§ **Work to complete**: From the text on the SIGA and PharmAthene dispute, extract the passage from "He summarizes (p100)" up to and including "return to it!", copying it word for word.

§ **Source text**:
Parson's said exactly what the SC said. Told Parson's to revisit the issue of damages, including expectation damages, under general contract law, and not equity. Siga's attorneys argued exactly what I said they would earlier. That under Parson's "Findings of Fact and Conclusions of Law" he cannot award contract damages because apparently one of his findings were that there was no enforceable contract between PIP and Siga, and that expectation damages were too uncertain and speculative to prove. That is why he went the "equity" route in the first place.
This is exactly the conundrum that I wrote about that Parson's would face. Be intellectually true to his earlier findings, or somehow attempt to squirm around them to appease the SC.
Seems like he doesn't want to be told what he can, and cannot, do. No judge does. He still must deal
with the issue of expectations damages versus reliance damages. Would be frankly shocking to me if
suddenly his vision on expectation damages, that were too uncertain and speculative to prove at the time
of trial, suddenly became 20/20 clear after his hands were slapped by the SC....
Parsons believes remedy as constructive trust, equitable lien is appropriate and now Delaware Supreme Court has given him ability to use expectation damages as justification if he chooses. Point of this matter was raised in language of his earlier decision (p.99 of Parsons 9/22/11 opinion):
"Under these facts, expectation damages in the form of an equitable payment stream akin to a constructive trust or an equitable lien on a share of the proceeds from ST-246 deserves serious consideration. Applying the equitable principles and remedies discussed supra to the facts of this case, I conclude that an appropriate remedy would be to afford PharmAthene a stream of future payments if and when commercial sales of ST-246 commence, after accounting for certain marginal expenses. Such a remedy would operate somewhat similarly to an award of a constructive trust or of an equitable lien on a partial interest in the proceeds derived from the patents and related intellectual property for ST-246. A remedy of this sort would comport with the Court’s authority to provide relief 'as justice and good conscience may require' and the requirement to avoid speculative damages."
He summarizes (p100) "Absent SIGA’s failure to negotiate a license agreement in good faith, PharmAthene would have controlled the ST-246 patents and product. Yet, due to its misconduct, SIGA currently controls those items and will in the future. In these circumstances, as in the case of an equitable lien, it is appropriate to recognize PharmAthene’s legitimate claim to share in the proceeds of ST-246."
For these reasons, it would seem equally shocking to me, if after dismissing reliance damages as appropriate remedy, he would suddenly return to it!
Like I said, he doesn't like SIGA for some reason, and is going to stick it to them any way he can. He's probably #$%$ and insulted at the appeal. You think a JUDGE doesn't have an ego bigger than most? If MO/EVenU2 thinks that's good for SIGA, he's dumber than I originally thought.

(Collected data)
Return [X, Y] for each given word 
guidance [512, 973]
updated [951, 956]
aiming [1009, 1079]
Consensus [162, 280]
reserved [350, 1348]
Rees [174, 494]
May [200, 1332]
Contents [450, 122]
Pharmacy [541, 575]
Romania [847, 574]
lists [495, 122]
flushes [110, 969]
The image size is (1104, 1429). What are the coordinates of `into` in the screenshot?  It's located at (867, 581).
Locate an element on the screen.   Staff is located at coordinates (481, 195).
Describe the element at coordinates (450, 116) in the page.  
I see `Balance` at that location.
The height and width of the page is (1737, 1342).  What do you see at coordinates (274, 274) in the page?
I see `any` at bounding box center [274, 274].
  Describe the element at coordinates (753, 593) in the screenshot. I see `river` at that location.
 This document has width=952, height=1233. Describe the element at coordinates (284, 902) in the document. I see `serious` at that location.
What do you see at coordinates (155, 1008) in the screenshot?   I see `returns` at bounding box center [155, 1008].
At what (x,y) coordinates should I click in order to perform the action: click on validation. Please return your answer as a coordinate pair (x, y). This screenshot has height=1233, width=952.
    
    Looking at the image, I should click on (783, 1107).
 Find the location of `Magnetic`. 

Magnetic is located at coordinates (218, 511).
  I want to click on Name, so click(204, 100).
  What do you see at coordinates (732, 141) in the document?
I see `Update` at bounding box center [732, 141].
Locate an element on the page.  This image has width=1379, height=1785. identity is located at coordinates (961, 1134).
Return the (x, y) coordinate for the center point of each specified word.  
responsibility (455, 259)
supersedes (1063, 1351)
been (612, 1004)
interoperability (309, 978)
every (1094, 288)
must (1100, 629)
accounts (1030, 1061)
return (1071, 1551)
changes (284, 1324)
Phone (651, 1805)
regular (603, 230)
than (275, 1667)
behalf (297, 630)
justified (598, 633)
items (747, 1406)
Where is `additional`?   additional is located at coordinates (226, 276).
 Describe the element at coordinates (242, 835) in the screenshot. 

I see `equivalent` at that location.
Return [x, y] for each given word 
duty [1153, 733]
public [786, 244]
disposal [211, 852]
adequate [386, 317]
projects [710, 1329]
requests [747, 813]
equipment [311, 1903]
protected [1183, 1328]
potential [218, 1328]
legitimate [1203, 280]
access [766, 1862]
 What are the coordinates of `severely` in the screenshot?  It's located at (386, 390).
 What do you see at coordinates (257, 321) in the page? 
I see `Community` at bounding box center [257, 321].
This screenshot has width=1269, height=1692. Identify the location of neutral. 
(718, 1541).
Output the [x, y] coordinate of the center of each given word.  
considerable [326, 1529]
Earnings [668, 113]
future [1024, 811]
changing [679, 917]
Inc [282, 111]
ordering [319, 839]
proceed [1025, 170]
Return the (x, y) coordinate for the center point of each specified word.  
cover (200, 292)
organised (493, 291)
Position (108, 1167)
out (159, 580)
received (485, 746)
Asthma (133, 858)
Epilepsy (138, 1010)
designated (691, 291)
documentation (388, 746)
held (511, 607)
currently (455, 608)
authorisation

§ **Exercise result**:
He summarizes (p100) "Absent SIGA’s failure to negotiate a license agreement in good faith, PharmAthene would have controlled the ST-246 patents and product. Yet, due to its misconduct, SIGA currently controls those items and will in the future. In these circumstances, as in the case of an equitable lien, it is appropriate to recognize PharmAthene’s legitimate claim to share in the proceeds of ST-246."
For these reasons, it would seem equally shocking to me, if after dismissing reliance damages as appropriate remedy, he would suddenly return to it!